* Start Listing *

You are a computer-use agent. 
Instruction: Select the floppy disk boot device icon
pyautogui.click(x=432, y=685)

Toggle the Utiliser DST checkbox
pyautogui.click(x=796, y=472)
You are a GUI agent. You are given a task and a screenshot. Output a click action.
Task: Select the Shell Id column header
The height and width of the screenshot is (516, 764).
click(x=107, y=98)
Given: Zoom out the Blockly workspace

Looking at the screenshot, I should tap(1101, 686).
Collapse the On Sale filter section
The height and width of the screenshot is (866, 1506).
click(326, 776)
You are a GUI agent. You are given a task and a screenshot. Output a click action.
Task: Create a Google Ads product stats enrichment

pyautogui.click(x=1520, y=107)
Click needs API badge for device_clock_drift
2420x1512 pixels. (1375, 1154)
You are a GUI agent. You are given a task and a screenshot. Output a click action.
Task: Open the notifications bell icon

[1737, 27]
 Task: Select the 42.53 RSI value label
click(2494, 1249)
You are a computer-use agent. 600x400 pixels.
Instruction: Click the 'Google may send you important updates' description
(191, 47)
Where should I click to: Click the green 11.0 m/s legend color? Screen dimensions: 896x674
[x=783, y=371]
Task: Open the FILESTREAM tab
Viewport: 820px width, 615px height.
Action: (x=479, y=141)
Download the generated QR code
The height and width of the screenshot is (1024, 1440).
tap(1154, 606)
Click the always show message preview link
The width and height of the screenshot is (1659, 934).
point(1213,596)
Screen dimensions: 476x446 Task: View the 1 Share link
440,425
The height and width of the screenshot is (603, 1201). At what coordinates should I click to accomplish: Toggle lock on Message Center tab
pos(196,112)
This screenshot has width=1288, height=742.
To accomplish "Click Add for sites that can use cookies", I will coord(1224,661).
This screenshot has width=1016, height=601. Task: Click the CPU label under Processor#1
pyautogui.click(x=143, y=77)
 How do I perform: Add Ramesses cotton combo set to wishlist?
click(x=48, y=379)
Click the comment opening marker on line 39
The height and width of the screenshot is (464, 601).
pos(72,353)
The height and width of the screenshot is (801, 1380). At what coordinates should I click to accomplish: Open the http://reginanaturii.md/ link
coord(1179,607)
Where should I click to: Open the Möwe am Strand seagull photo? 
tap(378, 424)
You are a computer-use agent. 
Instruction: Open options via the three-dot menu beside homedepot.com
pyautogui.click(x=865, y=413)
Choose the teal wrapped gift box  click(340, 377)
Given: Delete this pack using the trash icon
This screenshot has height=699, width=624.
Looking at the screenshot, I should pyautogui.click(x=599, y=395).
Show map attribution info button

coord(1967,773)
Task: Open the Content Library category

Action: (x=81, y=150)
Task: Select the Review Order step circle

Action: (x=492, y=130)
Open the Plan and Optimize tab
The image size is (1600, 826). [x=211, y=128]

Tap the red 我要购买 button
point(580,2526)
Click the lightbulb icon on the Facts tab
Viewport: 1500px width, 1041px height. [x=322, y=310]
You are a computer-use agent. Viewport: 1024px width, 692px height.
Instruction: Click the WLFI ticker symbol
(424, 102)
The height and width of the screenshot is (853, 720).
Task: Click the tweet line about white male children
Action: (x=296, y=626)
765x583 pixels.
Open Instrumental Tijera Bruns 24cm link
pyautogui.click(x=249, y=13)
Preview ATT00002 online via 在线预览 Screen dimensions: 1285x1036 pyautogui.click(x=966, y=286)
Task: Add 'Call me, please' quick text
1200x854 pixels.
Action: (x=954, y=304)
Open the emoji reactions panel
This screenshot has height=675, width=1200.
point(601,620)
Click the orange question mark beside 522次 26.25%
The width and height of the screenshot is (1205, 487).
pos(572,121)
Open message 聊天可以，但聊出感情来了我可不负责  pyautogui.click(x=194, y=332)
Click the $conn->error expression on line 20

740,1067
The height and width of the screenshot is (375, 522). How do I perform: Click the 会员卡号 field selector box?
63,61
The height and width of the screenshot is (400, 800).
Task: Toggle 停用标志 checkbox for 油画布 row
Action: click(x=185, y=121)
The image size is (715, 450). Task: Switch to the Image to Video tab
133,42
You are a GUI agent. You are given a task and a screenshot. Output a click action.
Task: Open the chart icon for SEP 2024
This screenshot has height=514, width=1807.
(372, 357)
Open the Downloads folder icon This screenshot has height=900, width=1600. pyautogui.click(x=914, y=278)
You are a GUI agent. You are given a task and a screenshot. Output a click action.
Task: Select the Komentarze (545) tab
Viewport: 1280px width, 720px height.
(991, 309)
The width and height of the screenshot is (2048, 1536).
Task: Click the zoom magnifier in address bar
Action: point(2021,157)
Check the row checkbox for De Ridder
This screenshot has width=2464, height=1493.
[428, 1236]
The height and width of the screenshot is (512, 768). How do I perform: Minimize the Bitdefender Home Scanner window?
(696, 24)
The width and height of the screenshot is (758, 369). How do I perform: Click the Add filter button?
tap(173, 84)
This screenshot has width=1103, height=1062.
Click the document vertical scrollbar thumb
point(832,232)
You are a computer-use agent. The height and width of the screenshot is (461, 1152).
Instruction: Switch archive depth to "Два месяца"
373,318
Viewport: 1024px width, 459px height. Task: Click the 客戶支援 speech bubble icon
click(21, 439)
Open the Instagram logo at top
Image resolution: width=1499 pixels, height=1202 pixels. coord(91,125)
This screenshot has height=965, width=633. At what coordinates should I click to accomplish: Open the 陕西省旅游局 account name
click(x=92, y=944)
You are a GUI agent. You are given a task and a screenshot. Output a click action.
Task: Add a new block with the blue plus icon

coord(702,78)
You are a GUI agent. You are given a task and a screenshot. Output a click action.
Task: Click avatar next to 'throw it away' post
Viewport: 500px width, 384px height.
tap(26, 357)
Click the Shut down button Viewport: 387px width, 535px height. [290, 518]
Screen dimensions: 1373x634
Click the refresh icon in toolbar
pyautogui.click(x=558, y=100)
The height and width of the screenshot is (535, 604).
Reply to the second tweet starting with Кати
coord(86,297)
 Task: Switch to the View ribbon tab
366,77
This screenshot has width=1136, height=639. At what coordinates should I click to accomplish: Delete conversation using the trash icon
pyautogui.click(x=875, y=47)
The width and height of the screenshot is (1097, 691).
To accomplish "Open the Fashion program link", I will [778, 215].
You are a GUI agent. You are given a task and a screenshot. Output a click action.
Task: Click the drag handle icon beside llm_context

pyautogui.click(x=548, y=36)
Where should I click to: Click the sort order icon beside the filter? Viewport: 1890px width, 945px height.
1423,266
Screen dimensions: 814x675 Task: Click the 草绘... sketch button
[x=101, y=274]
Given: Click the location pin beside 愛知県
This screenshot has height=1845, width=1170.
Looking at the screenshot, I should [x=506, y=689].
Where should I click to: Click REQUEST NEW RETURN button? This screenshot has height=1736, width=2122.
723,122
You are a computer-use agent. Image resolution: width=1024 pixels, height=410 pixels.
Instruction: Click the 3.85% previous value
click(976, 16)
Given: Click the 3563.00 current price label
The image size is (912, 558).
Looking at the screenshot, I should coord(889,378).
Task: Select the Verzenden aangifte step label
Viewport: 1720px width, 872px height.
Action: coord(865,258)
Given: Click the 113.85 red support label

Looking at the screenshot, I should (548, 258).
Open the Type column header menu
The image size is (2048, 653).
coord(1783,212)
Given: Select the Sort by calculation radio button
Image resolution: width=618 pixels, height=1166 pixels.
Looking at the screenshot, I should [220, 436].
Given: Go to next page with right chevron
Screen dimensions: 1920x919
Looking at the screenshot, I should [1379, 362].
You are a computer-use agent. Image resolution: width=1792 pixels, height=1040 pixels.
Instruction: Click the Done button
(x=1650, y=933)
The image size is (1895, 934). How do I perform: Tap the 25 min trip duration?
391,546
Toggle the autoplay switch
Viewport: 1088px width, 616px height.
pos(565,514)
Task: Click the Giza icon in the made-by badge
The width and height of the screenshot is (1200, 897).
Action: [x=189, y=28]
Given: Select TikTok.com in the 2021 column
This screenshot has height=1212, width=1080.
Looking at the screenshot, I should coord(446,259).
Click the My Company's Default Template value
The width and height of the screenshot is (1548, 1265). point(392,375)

* End Listing *

◆ Exercise ◆
Please rename "three-dot menu" to "overflow menu" in the items, starting at the line that has "Where should I click to: Open" and stopping after the line that has "coord(1967,773)". Leave everything else unchanged.

◆ Exercise solution ◆
Where should I click to: Open the Möwe am Strand seagull photo? 
tap(378, 424)
You are a computer-use agent. 
Instruction: Open options via the overflow menu beside homedepot.com
pyautogui.click(x=865, y=413)
Choose the teal wrapped gift box  click(340, 377)
Given: Delete this pack using the trash icon
This screenshot has height=699, width=624.
Looking at the screenshot, I should pyautogui.click(x=599, y=395).
Show map attribution info button

coord(1967,773)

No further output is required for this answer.